Ini sejalan dengan penelitian doktoral yang dilakukan Burhannuddin Muhtadi berjudul “Buying Votes in Indonesia: Partisans, Personal Networks, and Winning Margins” tahun 2018 yang menunjukkan, dampak dari politik uang terhadap kemenangan caleg tidak terlalu signifikan. Kenyataannya, politik uang hanya memengaruhi sekitar 11 persen dari total hasil suara.
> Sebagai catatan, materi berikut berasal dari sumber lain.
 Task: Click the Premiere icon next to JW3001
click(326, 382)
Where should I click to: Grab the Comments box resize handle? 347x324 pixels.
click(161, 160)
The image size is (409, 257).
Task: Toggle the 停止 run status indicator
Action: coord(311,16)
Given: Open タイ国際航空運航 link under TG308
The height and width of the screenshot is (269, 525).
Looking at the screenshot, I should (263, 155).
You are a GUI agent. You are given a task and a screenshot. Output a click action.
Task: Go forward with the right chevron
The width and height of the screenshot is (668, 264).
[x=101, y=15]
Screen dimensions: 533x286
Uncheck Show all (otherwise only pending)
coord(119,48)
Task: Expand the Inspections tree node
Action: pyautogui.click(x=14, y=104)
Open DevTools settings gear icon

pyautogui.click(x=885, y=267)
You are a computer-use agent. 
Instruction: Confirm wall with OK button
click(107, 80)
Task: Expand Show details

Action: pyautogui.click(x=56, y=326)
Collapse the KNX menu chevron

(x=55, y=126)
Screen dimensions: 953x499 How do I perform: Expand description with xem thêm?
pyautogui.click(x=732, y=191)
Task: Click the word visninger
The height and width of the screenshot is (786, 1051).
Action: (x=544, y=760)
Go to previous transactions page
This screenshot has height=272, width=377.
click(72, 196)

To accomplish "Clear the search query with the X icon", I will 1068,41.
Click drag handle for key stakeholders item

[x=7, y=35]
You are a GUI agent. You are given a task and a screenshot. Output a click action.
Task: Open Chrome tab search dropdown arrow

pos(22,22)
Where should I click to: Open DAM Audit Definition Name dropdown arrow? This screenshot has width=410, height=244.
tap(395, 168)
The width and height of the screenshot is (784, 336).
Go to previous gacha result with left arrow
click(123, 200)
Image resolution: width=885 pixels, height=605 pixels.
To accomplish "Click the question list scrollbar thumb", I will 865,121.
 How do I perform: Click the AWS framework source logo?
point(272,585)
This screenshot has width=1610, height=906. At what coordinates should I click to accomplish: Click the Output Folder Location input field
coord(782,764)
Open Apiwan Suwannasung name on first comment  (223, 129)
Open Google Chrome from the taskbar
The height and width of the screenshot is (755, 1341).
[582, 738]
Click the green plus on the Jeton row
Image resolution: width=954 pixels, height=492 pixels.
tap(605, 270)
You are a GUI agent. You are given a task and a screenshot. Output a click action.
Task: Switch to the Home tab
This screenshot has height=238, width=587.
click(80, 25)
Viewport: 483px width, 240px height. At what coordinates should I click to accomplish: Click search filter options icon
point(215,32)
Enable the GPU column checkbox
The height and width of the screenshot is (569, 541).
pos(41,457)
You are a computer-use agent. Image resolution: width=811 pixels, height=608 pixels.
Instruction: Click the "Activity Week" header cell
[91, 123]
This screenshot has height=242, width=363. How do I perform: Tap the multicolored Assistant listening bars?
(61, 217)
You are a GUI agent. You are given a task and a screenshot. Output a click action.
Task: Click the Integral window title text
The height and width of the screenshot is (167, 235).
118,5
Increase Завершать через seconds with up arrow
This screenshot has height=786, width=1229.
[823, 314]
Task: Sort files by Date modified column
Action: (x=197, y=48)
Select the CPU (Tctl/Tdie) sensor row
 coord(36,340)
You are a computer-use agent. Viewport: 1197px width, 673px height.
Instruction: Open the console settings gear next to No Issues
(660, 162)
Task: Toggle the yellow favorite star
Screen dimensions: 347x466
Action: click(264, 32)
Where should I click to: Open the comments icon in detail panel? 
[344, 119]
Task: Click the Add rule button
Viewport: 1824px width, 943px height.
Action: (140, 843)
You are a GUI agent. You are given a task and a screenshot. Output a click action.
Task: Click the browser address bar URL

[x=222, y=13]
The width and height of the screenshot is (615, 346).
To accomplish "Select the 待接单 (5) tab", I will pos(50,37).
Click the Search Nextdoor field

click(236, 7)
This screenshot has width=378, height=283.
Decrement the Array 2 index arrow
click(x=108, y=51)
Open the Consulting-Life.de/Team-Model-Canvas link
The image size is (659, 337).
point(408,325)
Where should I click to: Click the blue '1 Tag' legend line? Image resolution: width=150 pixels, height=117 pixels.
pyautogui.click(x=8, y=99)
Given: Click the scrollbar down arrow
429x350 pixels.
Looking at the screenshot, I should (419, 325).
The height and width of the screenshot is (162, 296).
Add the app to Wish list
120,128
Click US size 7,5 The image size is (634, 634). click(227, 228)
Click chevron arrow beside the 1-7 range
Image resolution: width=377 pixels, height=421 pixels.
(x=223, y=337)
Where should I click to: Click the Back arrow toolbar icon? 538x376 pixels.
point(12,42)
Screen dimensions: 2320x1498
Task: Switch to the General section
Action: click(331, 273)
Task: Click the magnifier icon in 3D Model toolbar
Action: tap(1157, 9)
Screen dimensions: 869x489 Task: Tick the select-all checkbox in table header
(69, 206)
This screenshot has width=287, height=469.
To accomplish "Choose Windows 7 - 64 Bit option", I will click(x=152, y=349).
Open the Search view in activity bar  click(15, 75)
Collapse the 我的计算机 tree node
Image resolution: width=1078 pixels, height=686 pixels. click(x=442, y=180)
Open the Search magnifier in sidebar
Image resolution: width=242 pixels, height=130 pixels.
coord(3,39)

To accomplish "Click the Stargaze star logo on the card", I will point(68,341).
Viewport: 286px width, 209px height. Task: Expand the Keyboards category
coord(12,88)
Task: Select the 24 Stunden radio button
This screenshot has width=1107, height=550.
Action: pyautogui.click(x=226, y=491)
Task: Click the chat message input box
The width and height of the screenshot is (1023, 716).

“Dengan sistem tertutup, uang hanya sekadar pindah dari tangan pemilih ke pengurus partai. Untuk membeli suara rakyat mesti disediakan amplop dalam jumlah banyak, sedangkan untuk membeli pengurus partai, cukup dengan beberapa lembar saja,” kata Hadar.
Catatan arsip Kompas menunjukkan, saat sistem proporsional tertutup diterapkan pada Pemilu 1999, praktik politik uang sebenarnya juga sudah menjamur. Laporan Kompas pada 26 Februari 1999 mencatat, partai yang saat itu ditengarai paling banyak melakukan praktik politik uang adalah Golkar sebagai partai penguasa. Pengusaha yang juga salah satu penasihat Golkar, AA Baramuli, setiap kali bepergian ke daerah selalu disertai dengan upacara bagi-bagi uang. Uang yang ia gelontorkan bisa mencapai Rp 253 juta untuk satu daerah.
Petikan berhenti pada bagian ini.